Het migratiesaldo zegt weinig over de problemen die moeten worden opgelost. En de eerste generatie immigranten is nog steeds groter dan de tweede, stelt Arendo Joustra vast.
Dat al decennia vele mensen hun heil zoeken in Nederland, kun je die immigranten niet verwijten. Iedereen wil nu eenmaal graag zijn leven en dat van zijn kinderen verbeteren. Ook Nederlanders willen dat graag.
Je kunt het alleen de politici en de beleidsmakers verwijten. Die willen de belangstelling van buiten blijkbaar niet afremmen of zijn daartoe niet in staat.

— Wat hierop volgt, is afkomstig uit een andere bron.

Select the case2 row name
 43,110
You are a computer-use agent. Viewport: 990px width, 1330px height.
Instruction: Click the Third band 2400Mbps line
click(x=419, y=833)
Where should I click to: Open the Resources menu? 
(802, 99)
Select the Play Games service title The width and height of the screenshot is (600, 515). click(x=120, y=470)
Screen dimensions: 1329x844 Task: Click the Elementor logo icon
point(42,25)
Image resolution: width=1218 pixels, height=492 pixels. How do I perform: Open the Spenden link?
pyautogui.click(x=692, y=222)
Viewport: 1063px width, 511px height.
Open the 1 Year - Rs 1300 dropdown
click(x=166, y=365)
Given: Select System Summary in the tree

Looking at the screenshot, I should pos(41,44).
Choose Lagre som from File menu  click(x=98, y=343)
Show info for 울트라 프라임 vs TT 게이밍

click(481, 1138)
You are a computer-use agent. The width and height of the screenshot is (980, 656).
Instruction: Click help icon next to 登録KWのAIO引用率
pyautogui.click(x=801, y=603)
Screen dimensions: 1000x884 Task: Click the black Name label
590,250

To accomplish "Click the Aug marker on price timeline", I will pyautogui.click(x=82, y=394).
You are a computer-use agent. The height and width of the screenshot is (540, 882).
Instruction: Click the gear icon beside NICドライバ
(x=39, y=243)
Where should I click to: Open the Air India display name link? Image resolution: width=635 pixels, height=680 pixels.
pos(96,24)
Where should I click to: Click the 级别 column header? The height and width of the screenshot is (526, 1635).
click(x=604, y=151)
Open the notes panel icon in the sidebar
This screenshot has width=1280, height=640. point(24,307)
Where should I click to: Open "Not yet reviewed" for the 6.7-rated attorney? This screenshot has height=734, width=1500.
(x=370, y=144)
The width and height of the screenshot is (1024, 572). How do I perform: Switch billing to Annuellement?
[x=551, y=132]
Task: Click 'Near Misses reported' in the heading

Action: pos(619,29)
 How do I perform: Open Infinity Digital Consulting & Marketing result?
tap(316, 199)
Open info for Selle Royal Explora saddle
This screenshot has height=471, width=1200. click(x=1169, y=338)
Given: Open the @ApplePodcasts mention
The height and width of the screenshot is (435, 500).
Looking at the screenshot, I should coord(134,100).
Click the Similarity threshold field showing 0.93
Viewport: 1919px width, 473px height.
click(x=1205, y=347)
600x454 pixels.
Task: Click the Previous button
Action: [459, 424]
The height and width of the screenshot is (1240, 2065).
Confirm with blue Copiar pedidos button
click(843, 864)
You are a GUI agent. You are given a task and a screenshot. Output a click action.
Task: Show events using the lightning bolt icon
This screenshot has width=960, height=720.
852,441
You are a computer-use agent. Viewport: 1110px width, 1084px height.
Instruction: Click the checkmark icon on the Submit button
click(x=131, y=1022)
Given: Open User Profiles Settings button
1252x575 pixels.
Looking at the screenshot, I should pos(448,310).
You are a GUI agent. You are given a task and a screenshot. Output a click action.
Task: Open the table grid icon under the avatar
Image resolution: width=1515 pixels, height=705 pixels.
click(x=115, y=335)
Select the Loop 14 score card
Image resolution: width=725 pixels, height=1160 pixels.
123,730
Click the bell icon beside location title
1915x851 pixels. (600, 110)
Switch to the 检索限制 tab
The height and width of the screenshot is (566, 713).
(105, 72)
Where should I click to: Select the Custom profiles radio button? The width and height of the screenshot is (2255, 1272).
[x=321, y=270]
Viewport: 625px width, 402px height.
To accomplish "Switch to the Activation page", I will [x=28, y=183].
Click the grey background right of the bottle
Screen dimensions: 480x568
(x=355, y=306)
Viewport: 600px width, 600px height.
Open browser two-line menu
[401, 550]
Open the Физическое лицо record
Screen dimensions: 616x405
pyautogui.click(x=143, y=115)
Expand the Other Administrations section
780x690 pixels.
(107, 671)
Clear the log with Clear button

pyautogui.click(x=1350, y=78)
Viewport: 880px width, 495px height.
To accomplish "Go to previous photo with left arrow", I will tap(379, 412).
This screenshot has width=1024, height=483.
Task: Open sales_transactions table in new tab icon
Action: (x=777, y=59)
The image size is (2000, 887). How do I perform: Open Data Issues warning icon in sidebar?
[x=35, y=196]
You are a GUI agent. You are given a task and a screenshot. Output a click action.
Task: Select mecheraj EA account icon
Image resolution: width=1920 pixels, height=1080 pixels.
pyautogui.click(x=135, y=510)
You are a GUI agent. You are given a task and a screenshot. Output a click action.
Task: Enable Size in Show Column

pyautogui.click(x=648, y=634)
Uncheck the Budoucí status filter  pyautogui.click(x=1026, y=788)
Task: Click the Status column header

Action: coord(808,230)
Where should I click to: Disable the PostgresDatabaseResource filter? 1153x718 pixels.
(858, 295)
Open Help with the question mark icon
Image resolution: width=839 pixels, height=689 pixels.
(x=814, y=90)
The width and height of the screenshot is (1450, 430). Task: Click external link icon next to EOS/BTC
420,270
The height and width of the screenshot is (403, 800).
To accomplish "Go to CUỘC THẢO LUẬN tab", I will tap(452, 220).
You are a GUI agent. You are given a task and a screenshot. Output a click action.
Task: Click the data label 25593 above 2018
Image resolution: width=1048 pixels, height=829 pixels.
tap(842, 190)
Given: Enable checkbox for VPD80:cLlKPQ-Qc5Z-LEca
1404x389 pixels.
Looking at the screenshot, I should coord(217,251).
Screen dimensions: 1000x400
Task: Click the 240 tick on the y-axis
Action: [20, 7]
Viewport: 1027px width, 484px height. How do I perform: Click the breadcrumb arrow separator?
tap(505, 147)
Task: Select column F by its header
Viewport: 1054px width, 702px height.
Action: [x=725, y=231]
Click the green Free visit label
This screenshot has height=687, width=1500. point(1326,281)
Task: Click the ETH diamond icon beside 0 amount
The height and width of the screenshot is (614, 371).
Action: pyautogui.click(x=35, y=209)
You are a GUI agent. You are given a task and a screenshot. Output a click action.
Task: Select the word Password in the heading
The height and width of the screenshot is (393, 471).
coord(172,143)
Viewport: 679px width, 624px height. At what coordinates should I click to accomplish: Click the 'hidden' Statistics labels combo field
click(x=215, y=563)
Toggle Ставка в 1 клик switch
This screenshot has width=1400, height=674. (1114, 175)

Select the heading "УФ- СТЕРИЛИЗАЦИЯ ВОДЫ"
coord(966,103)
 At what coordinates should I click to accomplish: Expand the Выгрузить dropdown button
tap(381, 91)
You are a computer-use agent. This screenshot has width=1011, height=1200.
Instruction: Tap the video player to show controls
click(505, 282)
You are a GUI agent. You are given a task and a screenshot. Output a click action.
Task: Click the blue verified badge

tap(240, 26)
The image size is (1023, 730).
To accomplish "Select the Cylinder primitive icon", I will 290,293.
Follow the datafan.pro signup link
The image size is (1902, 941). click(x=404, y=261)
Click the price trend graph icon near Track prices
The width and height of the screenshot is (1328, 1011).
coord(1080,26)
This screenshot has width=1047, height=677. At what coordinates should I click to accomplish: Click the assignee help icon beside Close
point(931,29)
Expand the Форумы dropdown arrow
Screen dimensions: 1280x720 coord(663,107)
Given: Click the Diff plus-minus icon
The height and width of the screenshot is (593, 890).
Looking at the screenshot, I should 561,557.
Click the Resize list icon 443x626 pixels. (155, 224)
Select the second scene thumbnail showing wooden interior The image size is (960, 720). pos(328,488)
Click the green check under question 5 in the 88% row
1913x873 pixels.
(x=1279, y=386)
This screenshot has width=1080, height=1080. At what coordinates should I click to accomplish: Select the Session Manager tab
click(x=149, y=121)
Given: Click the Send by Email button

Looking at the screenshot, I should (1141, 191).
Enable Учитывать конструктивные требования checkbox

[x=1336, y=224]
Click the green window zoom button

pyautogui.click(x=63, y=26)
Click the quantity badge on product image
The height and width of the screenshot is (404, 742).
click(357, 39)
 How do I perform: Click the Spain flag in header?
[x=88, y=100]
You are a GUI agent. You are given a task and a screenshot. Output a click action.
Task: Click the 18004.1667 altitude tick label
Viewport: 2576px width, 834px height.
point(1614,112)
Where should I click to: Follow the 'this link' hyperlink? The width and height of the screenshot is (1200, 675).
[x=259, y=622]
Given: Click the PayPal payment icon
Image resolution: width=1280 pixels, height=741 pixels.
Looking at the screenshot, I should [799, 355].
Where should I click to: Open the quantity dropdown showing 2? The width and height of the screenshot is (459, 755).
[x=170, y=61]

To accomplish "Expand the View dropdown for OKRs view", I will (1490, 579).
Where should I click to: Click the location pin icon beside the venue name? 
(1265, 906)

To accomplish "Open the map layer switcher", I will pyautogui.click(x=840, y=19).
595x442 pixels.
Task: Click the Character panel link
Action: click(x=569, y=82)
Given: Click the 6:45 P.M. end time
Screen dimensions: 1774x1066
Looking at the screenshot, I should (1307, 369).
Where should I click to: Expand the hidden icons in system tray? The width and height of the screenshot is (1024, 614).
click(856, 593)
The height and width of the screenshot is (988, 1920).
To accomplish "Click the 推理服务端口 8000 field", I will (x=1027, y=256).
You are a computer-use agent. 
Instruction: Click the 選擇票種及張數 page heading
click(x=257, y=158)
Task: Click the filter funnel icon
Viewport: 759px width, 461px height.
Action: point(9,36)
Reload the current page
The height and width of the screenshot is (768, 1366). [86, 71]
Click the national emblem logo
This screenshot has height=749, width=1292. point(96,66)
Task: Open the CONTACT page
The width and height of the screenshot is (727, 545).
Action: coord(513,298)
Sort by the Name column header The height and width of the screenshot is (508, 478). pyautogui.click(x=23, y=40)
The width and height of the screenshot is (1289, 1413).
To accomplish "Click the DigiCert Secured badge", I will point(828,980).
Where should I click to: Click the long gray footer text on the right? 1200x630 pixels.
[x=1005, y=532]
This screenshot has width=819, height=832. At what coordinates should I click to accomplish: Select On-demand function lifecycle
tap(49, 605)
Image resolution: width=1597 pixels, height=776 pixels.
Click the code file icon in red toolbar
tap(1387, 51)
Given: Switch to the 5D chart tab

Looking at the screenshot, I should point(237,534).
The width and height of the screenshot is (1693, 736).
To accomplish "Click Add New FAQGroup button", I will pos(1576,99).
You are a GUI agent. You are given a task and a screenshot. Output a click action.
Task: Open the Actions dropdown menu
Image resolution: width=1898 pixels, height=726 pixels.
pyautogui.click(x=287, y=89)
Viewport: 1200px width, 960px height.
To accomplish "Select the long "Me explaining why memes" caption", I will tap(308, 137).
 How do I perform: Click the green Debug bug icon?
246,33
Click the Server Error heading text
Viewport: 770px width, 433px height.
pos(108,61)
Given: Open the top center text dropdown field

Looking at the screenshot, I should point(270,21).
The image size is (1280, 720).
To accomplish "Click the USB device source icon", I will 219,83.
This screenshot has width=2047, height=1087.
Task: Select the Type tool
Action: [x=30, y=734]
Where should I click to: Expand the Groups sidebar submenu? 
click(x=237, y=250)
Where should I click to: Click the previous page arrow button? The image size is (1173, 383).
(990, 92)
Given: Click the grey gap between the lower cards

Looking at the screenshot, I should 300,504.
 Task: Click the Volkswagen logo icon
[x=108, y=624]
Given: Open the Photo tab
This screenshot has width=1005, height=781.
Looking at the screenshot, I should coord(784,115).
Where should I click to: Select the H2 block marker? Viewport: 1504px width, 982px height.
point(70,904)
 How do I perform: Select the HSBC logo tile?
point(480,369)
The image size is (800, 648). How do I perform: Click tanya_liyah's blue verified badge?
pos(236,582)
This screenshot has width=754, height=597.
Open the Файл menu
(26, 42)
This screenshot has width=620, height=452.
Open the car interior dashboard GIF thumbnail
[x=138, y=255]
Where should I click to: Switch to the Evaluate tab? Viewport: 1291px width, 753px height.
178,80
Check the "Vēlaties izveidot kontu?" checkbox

Twee misvattingen over immigratie
In discussies over migratie en dus ook in verkiezingsdebatten, keren twee misvattingen steeds terug. De eerste is dat vaak alleen wordt gesproken over het saldo van de migratie. Dat wil zeggen het aantal immigranten min het aantal emigranten.
Dat saldo verbloemt de absolute omvang van het aantal nieuwkomers. Het zijn er sinds 2015 elk jaar meer dan 200.000. Het saldo verbloemt ook de problemen, want al deze immigranten hebben een huis nodig, een school voor hun kinderen, een tandarts en andere zorg. En ze moeten de taal nog leren. Zo bezien kun je immigranten niet zo makkelijk wegstrepen tegen vertrekkers.
Het is een misvatting dat tweede generatie omvangrijker is dan eerste
De tweede misvatting is dat na vele decennia van immigratie, de tweede generatie – die verondersteld wordt makkelijker te integreren – wel vele malen omvangrijker zal zijn dan de eerste generatie (dat zijn personen die in het buitenland zijn geboren).
Helaas, niets is minder waar. Het Centraal Bureau voor de Statistiek meldt dat van de 17,6 miljoen inwoners (op 1 januari 2022) er 2,6 miljoen in het buitenland zijn geboren. De overige 15 miljoen zijn in Nederland geboren. Van hen behoren er 2,0 miljoen tot de tweede generatie. Kortom, de eerste generatie is anno 2023 nog steeds groter dan de tweede. En dus blijft het inpassen van immigratie nieuwkomers een gigantisch vraagstuk. Ook als je positief over immigratie bent.